[EXCERPTED RECORDS Boundary: Start]
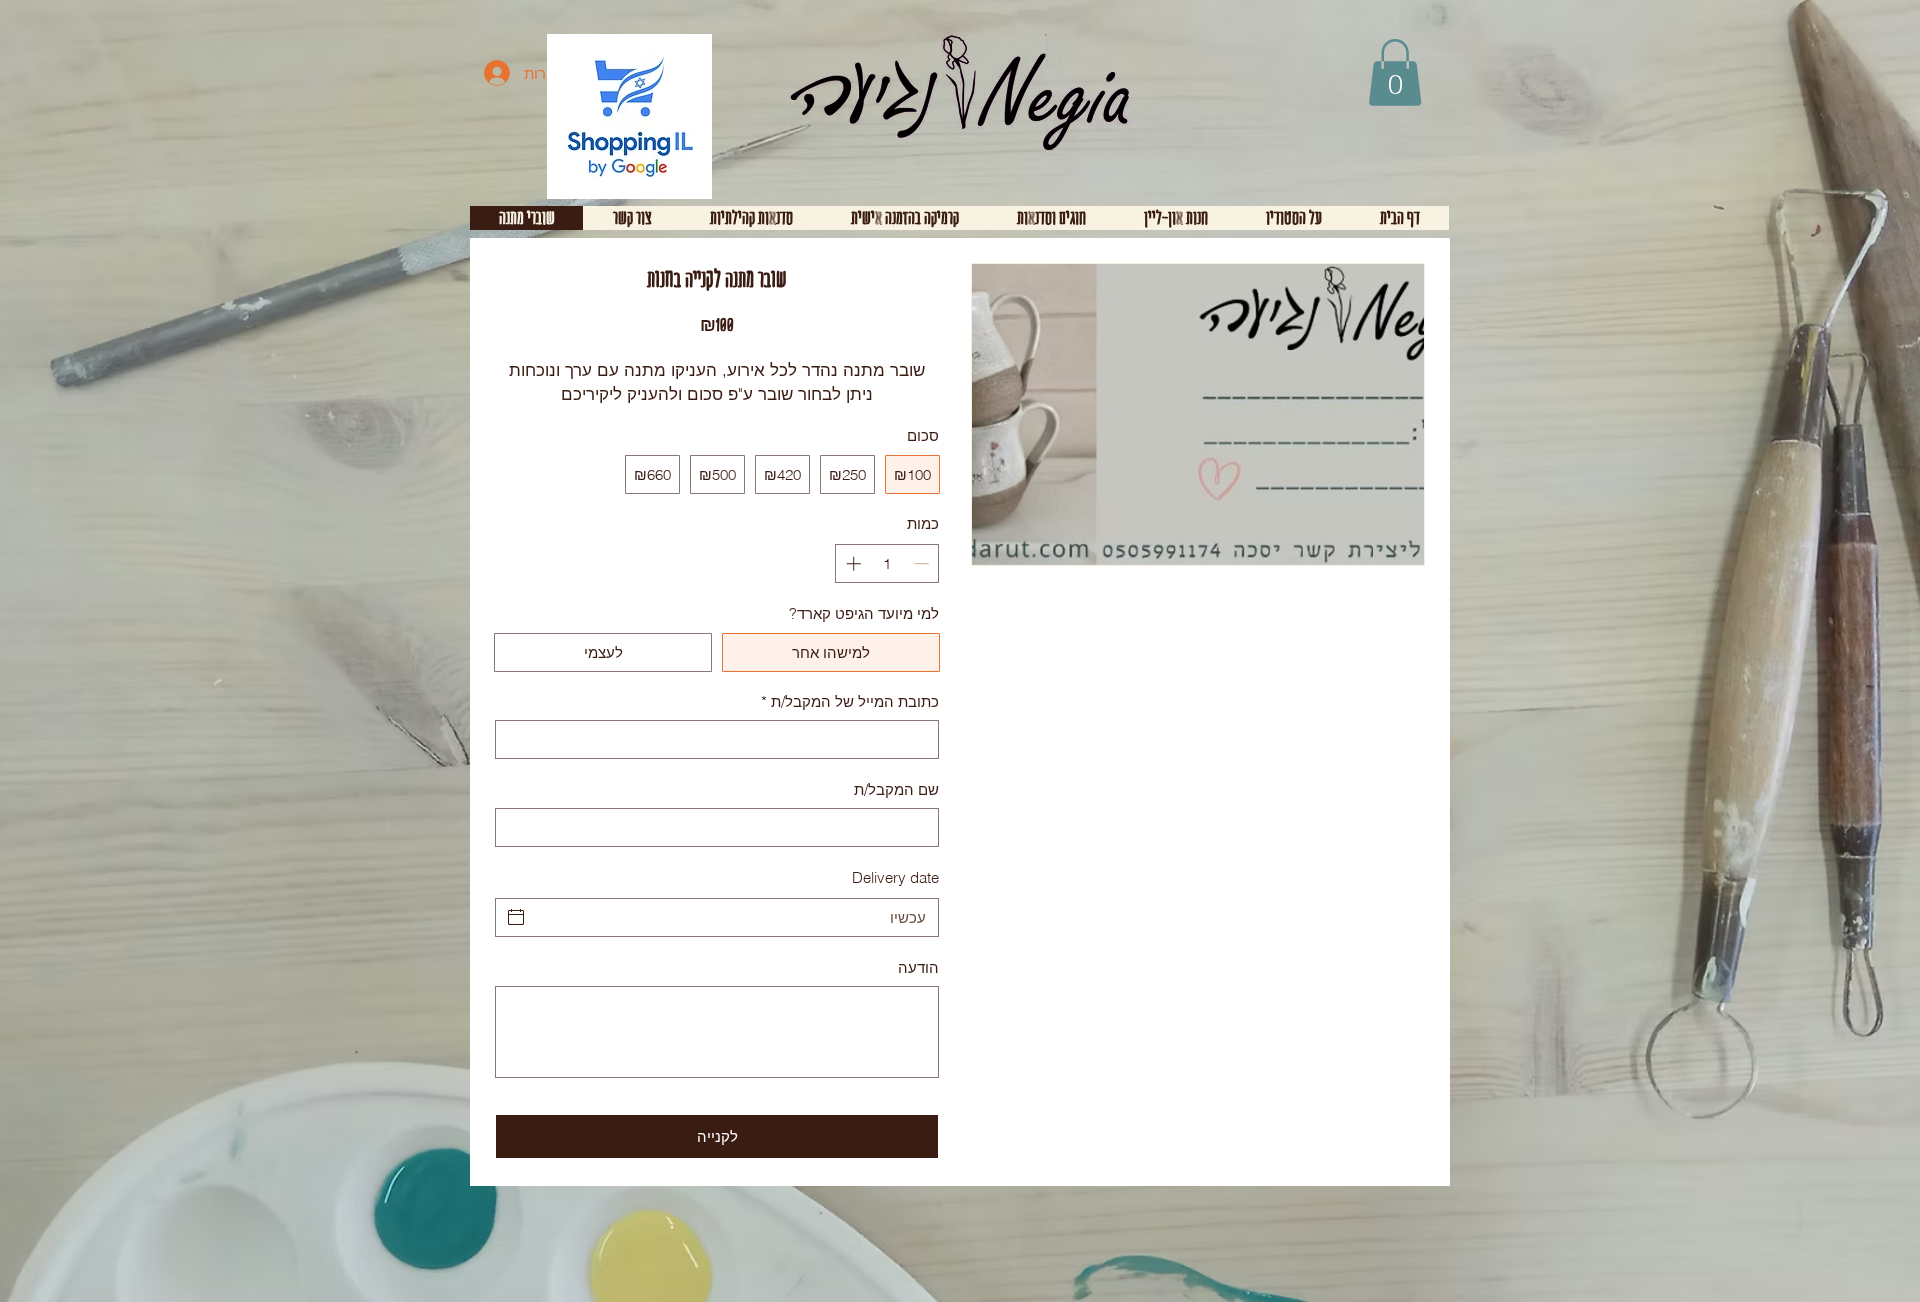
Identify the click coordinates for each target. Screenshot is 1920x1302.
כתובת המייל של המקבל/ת (850, 701)
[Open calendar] (516, 917)
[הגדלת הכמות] (851, 563)
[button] (1395, 72)
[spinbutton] (887, 563)
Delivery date (895, 877)
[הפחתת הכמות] (923, 563)
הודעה (918, 967)
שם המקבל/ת (896, 789)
[EXCERPTED RECORDS Boundary: End]
A word-for-word copy of the records is needed, one that contains no pictures.

Identify the click coordinates for each target. Screenshot is 1920x1302.
כתובת המייל של המקבל/ת (850, 701)
[Open calendar] (516, 917)
[הגדלת הכמות] (851, 563)
[button] (1395, 72)
[spinbutton] (887, 563)
Delivery date (895, 877)
[הפחתת הכמות] (923, 563)
הודעה (918, 967)
שם המקבל/ת (896, 789)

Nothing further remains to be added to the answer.